CSI-GEP: A GPU-based unsupervised machine learning approach for recovering gene expression programs in atlas-scale single-cell RNA-seq data.

Exploratory analysis of single-cell RNA sequencing (scRNA-seq) typically relies on hard clustering over two-dimensional projections like uniform manifold approximation and projection (UMAP). However, such methods can severely distort the data and have many arbitrary parameter choices. Methods that can model scRNA-seq data as non-discrete "gene expression programs" (GEPs) can better preserve the data's structure, but currently, they are often not scalable, not consistent across repeated runs, and lack an established method for choosing key parameters.
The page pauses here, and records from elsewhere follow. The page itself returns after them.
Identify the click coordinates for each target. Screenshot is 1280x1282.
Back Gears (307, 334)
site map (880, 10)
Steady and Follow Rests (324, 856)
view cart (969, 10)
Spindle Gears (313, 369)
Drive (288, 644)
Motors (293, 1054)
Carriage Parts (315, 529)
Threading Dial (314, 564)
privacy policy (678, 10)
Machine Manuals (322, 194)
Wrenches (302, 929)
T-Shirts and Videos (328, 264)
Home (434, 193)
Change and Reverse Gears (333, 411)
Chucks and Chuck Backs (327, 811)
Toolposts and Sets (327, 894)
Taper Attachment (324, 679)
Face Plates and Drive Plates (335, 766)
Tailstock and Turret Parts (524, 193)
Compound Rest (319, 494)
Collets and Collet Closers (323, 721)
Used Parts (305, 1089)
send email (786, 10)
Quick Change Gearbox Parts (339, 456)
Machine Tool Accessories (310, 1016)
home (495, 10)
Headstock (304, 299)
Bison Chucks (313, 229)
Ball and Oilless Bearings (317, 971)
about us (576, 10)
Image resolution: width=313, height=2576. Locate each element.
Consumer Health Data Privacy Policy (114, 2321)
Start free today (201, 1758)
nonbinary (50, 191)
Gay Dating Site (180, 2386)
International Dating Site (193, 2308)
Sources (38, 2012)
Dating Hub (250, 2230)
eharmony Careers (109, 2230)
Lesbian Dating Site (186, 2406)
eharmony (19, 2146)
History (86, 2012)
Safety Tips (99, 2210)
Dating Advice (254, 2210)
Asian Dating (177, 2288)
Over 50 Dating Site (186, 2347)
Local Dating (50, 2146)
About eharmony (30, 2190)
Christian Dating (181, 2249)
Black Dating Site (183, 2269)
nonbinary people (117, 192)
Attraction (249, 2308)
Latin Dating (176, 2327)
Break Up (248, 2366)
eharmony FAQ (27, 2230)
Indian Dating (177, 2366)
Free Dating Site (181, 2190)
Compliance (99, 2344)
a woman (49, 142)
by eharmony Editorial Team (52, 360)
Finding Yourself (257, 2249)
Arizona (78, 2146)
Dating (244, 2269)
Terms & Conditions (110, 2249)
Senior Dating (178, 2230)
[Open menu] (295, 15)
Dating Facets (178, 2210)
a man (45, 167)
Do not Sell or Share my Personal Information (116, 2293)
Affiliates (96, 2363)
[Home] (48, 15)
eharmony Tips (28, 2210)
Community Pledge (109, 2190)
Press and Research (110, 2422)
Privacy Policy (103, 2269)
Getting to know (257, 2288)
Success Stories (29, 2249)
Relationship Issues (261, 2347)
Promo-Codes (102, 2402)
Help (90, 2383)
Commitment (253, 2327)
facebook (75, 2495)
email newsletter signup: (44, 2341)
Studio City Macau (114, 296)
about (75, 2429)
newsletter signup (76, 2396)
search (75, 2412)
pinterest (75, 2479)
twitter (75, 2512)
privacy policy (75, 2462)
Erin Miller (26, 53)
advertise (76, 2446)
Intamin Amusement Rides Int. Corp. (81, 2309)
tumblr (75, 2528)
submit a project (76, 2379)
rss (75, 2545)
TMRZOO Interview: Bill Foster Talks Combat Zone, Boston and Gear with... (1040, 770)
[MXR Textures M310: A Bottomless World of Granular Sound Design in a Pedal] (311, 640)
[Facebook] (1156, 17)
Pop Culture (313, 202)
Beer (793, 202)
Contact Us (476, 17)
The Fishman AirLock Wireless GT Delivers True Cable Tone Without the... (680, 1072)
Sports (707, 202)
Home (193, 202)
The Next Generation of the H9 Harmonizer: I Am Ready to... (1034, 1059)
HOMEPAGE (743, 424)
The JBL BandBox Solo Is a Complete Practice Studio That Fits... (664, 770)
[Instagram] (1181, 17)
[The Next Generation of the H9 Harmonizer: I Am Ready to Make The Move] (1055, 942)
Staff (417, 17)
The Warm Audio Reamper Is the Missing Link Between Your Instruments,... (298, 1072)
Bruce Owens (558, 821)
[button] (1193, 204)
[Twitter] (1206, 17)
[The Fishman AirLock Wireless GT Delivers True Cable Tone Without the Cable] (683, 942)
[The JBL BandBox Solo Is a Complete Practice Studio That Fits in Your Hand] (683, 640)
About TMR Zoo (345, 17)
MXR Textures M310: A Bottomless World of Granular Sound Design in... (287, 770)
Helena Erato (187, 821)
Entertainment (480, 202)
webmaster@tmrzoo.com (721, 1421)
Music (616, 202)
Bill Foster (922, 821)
Here, we developed a GPU-based unsupervised learning approach, "consensus and scalable inference of gene expression programs" (CSI-GEP). We show that CSI-GEP can recover ground truth GEPs in real and simulated atlas-scale scRNA-seq datasets, significantly outperforming cutting-edge methods, including GPT-based neural networks. We applied CSI-GEP to a whole mouse brain atlas of 2.2 million cells, disentangling endothelial cell types missed by other methods, and to an integrated scRNA-seq atlas of human tumors and cell lines, discovering mesenchymal-like GEPs unique to cancer cells growing in culture.